Even for the players, the matrix is somewhat of a mystery.
“It always comes up, ” said senior offensive lineman Adrian Martinez. “But as long as there’s always a clear winner, it’s not a big deal. We’re all on the same team.”
Therein lies the problem: there’s too much of this ‘same team’-ness going on — at least from a fan’s perspective.
But from Fairchild’s perspective, pitting the best players against each other benefits the program the most. And based on last year’s progress, it’s hard to argue against what benefits the program the most.
“I think when you split it up, you’re too thin,” Fairchild said. “. I like going 1s on 1s because it gets our best tackle against our best defensive lineman, and then you get more continuity in your play.”
So then, other than the free pancake breakfast, why should fans even bother showing up to Hughes?
“I think they’ll see some good football. They’ll see some live tackling. They’ll see some guys competing. It’ll be entertaining, we’ll move the ball and keep the score, offense versus defense,” Fairchild said. “I think it’s fun. If you like football, you’ll like it. It’s a better product than, like I said, at this point in our program splitting up our team.”
So while the fan-friendliness may not be up to par, the product should be.

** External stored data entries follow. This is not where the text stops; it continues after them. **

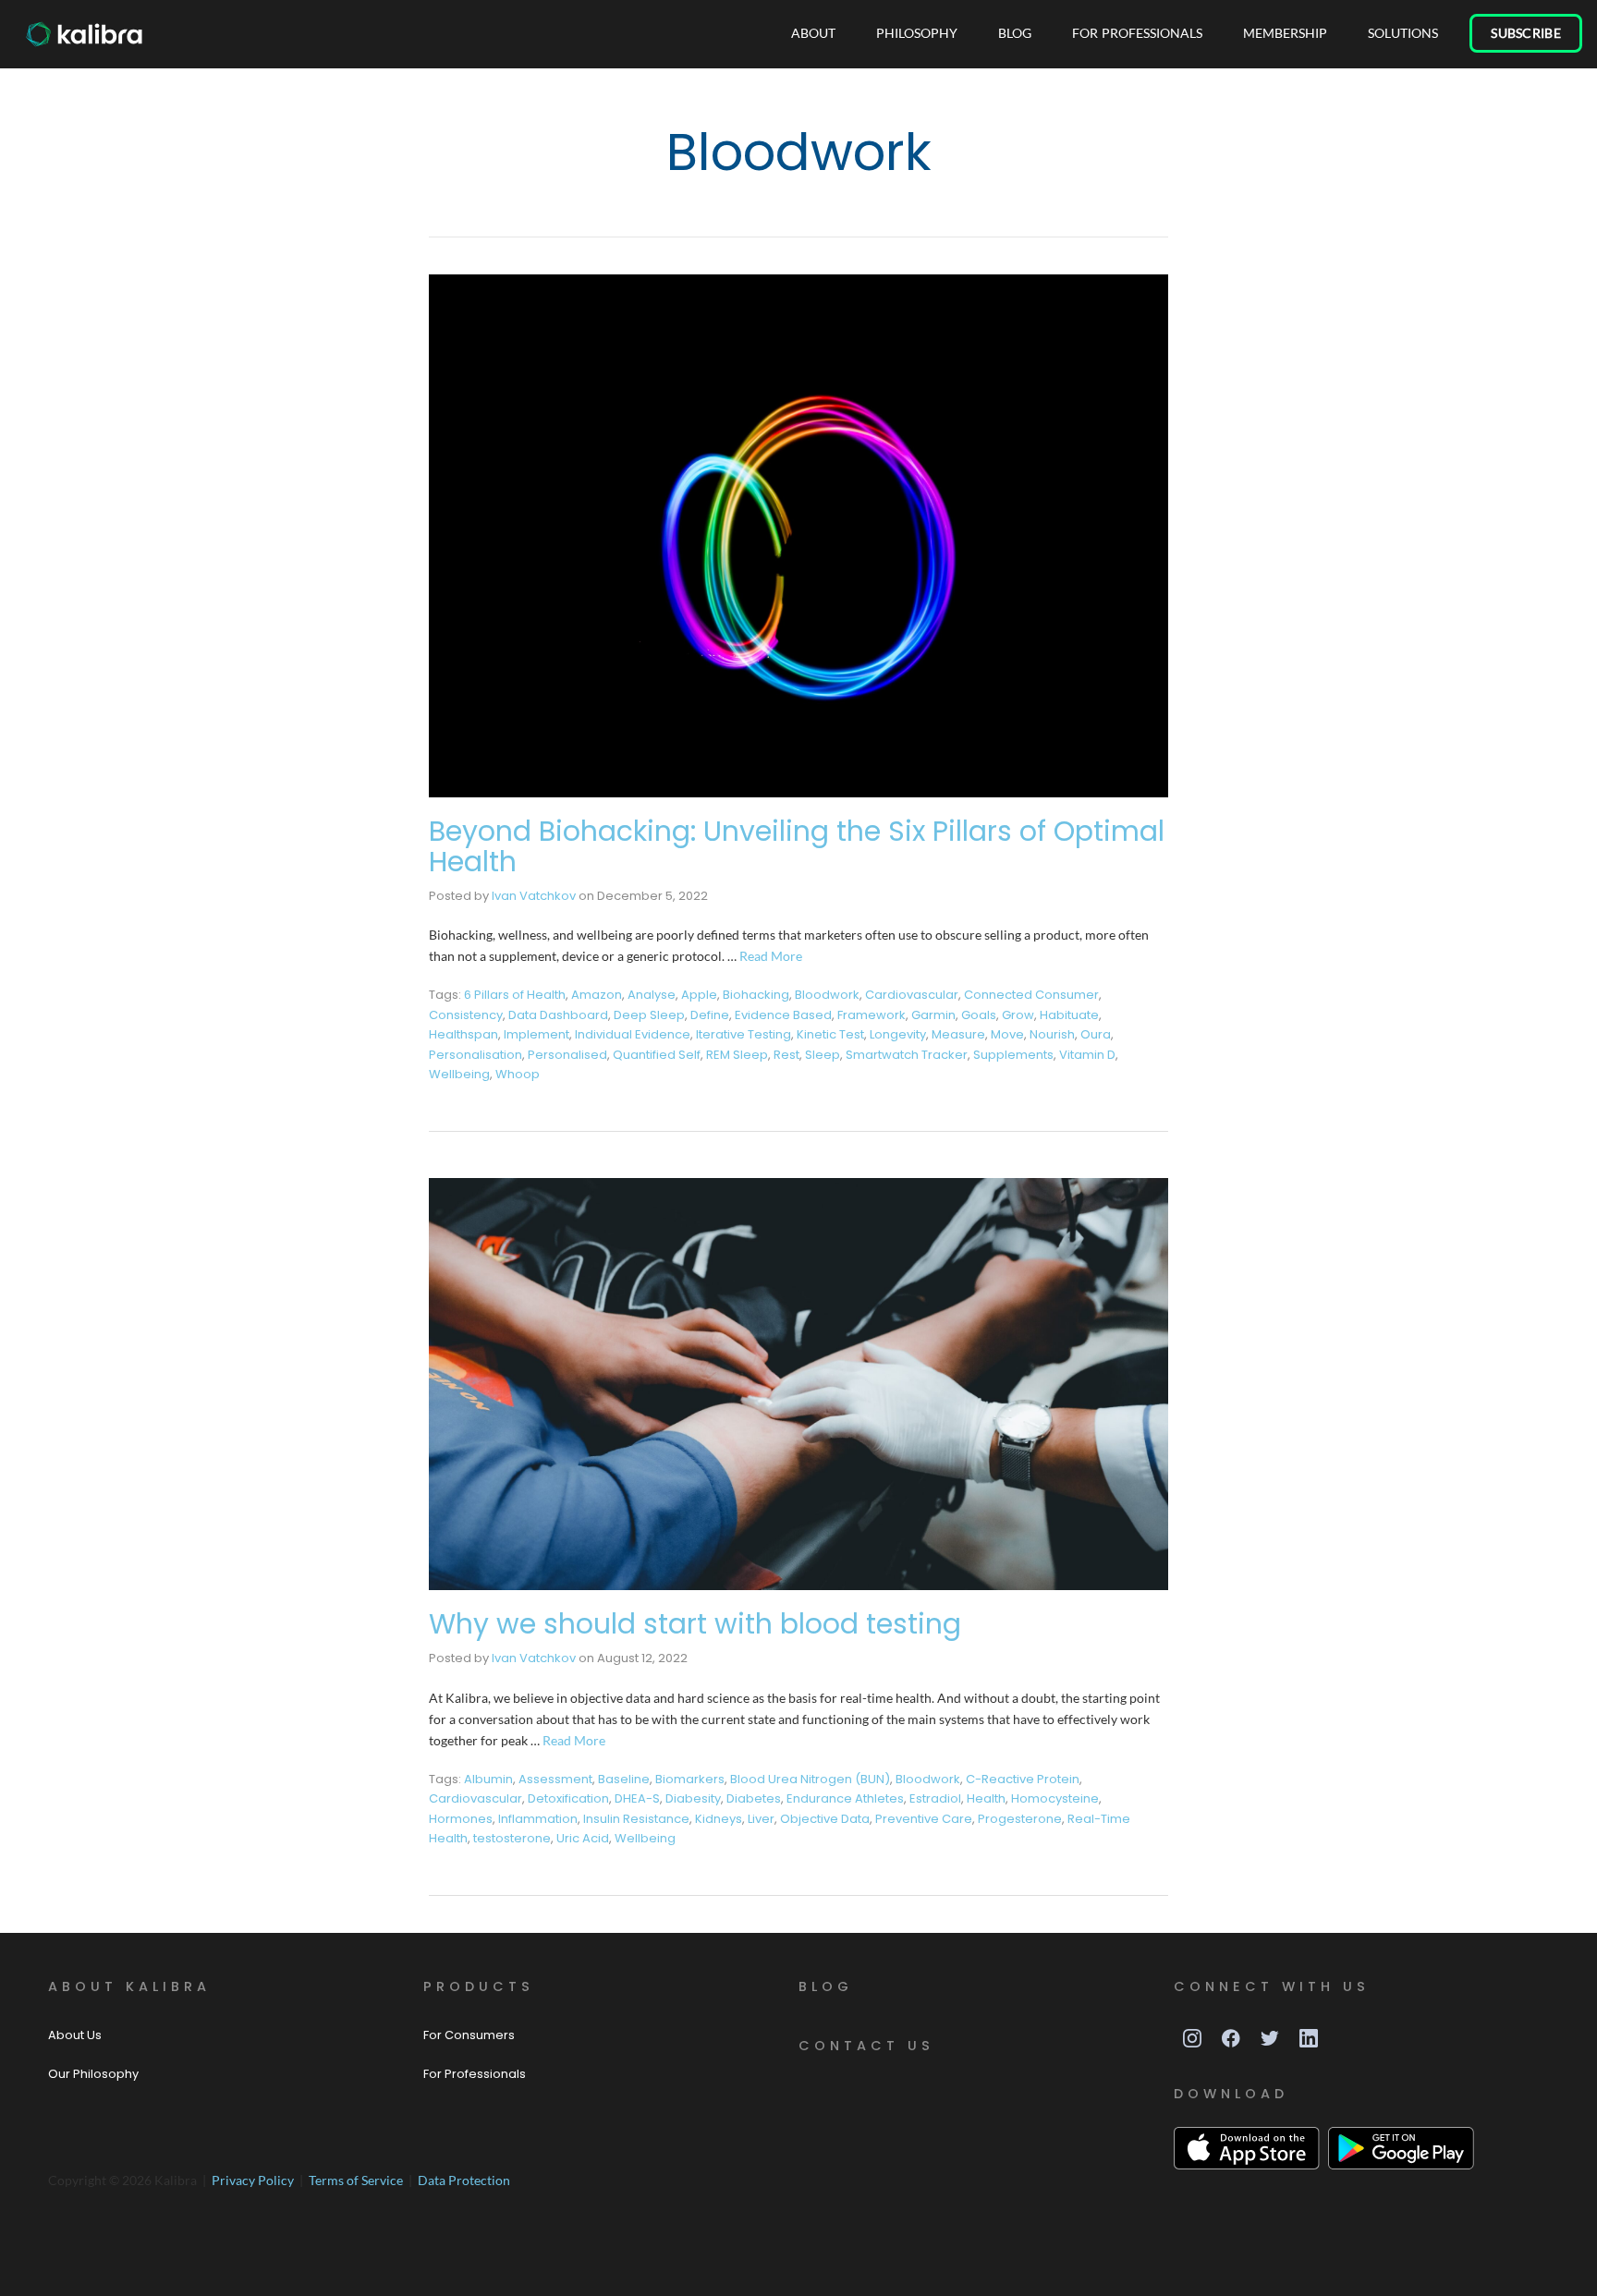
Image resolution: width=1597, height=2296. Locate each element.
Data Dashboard (558, 1015)
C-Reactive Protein (1022, 1779)
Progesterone (1020, 1819)
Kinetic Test (830, 1034)
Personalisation (475, 1054)
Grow (1018, 1015)
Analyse (652, 994)
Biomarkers (690, 1779)
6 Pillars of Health (515, 994)
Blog (1014, 33)
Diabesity (693, 1798)
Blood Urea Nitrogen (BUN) (810, 1779)
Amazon (596, 994)
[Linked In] (1308, 2038)
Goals (978, 1015)
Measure (958, 1034)
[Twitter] (1269, 2038)
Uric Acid (582, 1838)
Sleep (822, 1054)
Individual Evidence (632, 1034)
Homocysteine (1055, 1798)
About (813, 33)
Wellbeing (459, 1074)
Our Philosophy (93, 2074)
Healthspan (463, 1034)
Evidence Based (783, 1015)
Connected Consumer (1031, 994)
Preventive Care (923, 1819)
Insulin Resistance (636, 1819)
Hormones (461, 1819)
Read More (770, 956)
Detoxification (568, 1798)
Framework (871, 1015)
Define (709, 1015)
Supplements (1013, 1054)
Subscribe (1526, 33)
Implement (536, 1034)
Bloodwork (827, 994)
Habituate (1069, 1015)
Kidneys (718, 1819)
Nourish (1052, 1034)
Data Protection (464, 2180)
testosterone (512, 1838)
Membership (1285, 33)
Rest (786, 1054)
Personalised (567, 1054)
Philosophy (916, 33)
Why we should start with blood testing (695, 1624)
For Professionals (1137, 33)
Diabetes (753, 1798)
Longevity (898, 1034)
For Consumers (469, 2035)
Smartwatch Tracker (907, 1054)
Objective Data (825, 1819)
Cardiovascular (911, 994)
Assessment (555, 1779)
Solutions (1403, 33)
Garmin (933, 1015)
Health (986, 1798)
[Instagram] (1192, 2038)
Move (1007, 1034)
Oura (1095, 1034)
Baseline (624, 1779)
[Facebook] (1231, 2038)
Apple (699, 994)
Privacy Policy (254, 2180)
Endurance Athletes (845, 1798)
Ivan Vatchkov (534, 896)
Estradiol (935, 1798)
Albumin (488, 1779)
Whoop (517, 1074)
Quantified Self (657, 1054)
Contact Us (866, 2045)
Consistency (466, 1015)
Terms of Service (357, 2180)
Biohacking (756, 994)
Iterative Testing (743, 1034)
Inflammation (538, 1819)
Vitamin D (1087, 1054)
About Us (75, 2035)
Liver (761, 1819)
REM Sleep (737, 1054)
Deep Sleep (649, 1015)
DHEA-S (637, 1798)
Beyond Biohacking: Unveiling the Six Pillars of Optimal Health (796, 846)
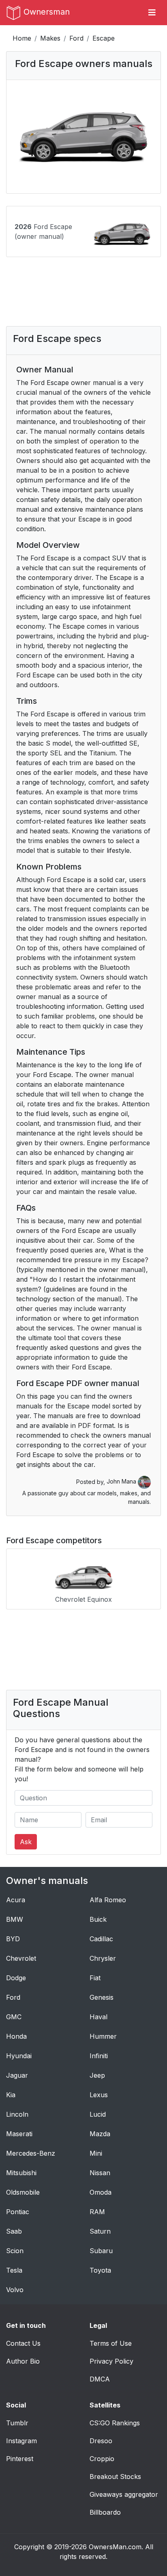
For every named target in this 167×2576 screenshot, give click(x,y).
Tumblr (17, 2423)
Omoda (100, 2192)
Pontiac (17, 2212)
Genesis (101, 1997)
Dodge (16, 1978)
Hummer (103, 2036)
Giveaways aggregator (124, 2494)
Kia (10, 2095)
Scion (15, 2251)
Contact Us (23, 2343)
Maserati (19, 2134)
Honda (16, 2036)
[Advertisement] (83, 297)
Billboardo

A product that, based on initial returns, is getting better by the week. And if the spring game turning into a glorified practice is what it takes for that product to continue to improve, that’s one pill Ram fans will have to swallow.
Fairchild has a plan, and so far things have gone accordingly.
In addition to a more advanced playbook and a higher dedication to offseason workouts, a change in the spring game is just one of the many ways Fairchild has put his stamp on the program — stamps that were definitely needed.
As for the “game” on Saturday, my money’s on the offense. No matter who’s the quarterback, the strength of the team this weekend, and next fall, should be the offensive line. The senior-laden unit returns all its parts from last year and should provide plenty of production on the ground.
That experience has Martinez feeling plenty confident for Saturday, and rightfully so.
“That D-line and linebacking corps, I hope they’re ready,” Martinez said jokingly, “because all of us on the O-line are ready to go.”